Besides just dropping the Figma SVG file into the HTML frame, this sketch also has some additional headers and styles to make it look like the Figma Mirror preview. Since you want it to feel like a native app and not a browser, you should disable what is considered normal behaviour (I did this for you if you duplicated the example), such as double-tapping to zoom and swiping to scroll.

The code below should be added to the header to disable tapping to zoom

<meta name="viewport" content="width=device-width, initial-scale=1.0, maximum-scale=1.0, user-scalable=0">

The code below helps the page to be filling the screen and not scroll.

html, body {
margin: 0;
padding: 0;
width: 100%;
height: 100%;
position: fixed;
}

This code avoids text selection, which for this slider example is nice.

*{
-webkit-user-select: none; /* Safari */
-moz-user-select: none; /* Firefox */
-ms-user-select: none; /* IE10+/Edge */
user-select: none; /* Standard */
}

FullScreen Browser App

To really mimick the experience of the Figma mirror app, or trick the users into thinking that it is a real app, product or service, there are different paths to getting a webpage, shown full screen on a phone. There are various fullscreen apps, and you might also be able to use a fullscreen function within Chrome.

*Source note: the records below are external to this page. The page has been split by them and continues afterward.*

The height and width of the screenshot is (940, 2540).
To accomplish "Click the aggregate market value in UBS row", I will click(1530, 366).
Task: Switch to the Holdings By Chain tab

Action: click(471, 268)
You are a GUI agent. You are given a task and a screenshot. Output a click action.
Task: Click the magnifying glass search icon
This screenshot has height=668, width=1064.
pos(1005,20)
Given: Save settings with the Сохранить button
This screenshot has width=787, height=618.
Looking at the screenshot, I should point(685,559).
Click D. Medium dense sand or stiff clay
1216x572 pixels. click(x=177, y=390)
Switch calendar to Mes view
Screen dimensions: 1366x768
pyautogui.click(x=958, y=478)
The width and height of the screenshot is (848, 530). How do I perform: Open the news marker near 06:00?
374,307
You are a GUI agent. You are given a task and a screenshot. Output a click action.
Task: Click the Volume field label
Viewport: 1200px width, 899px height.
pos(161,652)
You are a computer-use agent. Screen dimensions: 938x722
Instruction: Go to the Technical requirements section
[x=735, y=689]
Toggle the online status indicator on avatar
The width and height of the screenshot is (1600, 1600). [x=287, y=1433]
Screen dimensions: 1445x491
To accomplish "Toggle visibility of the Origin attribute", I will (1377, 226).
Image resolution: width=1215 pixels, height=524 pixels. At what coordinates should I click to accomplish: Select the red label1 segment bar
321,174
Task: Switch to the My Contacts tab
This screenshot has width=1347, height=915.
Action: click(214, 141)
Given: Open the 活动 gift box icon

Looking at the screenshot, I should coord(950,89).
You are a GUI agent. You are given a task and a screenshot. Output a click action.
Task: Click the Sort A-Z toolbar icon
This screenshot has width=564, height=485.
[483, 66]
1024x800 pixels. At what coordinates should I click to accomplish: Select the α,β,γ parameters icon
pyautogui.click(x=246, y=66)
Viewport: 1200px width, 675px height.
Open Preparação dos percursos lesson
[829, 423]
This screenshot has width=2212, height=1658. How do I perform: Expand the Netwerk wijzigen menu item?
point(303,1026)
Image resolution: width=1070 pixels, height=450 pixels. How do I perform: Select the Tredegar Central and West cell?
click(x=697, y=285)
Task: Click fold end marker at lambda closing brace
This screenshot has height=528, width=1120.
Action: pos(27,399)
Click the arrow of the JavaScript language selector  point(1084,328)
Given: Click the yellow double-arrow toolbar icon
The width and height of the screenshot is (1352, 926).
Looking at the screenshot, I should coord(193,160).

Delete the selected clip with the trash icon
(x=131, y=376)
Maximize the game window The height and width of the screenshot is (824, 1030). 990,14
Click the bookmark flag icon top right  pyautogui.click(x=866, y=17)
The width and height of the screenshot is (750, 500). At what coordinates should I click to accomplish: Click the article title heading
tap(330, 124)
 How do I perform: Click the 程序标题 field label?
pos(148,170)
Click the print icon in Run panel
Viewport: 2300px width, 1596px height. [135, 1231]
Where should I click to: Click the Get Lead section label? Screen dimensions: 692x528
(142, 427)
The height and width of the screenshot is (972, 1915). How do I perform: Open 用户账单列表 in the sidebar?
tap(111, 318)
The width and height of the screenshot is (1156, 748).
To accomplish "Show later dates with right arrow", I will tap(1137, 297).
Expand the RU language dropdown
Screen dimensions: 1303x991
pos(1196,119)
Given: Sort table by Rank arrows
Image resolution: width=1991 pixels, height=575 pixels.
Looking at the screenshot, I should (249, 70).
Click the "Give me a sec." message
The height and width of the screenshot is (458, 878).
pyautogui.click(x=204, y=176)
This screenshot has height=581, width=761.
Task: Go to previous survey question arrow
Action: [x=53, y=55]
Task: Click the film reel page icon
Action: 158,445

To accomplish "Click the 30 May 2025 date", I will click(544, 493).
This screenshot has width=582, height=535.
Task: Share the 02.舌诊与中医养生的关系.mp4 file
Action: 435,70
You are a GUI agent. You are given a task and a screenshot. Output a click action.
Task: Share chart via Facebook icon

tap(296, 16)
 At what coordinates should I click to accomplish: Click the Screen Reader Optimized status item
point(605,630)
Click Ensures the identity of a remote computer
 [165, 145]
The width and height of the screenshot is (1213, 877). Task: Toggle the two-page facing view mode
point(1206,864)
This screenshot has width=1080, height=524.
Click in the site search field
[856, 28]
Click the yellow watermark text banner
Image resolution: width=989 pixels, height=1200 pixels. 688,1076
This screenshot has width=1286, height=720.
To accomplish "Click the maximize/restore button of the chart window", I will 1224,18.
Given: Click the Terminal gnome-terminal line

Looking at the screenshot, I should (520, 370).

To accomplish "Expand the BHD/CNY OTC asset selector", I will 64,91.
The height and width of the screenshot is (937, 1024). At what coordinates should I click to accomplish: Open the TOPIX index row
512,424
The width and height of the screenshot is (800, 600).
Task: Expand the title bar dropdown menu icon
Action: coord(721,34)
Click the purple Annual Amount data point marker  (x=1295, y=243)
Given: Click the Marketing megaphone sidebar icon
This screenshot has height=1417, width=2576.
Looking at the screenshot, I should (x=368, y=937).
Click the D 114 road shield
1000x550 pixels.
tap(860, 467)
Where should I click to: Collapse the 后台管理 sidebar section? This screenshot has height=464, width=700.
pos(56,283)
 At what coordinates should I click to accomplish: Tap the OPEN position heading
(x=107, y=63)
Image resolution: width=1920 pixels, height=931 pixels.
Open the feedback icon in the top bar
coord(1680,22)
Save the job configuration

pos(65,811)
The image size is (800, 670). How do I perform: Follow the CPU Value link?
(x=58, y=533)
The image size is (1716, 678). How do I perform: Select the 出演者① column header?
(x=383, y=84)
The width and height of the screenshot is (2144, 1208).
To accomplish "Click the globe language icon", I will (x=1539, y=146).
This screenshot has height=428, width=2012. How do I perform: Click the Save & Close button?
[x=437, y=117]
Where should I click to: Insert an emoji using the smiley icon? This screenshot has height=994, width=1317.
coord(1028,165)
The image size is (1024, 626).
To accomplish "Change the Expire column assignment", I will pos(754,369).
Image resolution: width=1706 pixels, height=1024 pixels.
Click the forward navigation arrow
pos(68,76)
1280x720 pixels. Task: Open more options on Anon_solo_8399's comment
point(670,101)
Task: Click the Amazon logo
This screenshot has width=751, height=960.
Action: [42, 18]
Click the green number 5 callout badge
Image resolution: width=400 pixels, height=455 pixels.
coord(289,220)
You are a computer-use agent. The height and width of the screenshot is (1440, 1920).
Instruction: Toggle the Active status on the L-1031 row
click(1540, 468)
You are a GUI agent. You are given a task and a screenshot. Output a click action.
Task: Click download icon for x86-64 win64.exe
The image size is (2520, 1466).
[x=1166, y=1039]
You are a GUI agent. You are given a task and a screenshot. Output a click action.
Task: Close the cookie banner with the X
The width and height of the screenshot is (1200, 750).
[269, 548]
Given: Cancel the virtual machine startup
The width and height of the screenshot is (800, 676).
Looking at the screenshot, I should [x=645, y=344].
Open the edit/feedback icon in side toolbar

A good thing to know is that you can use the embed function of the P5.js web editor to run your sketch without it being in an iframe with P5 branding around it.

Using the embed link you have a 'pure' version of your p5 sketch, without any distractions or injected code

Let me know if this was of any help, what you build with it and what we could improve to make prototyping quicker, so we can make better products.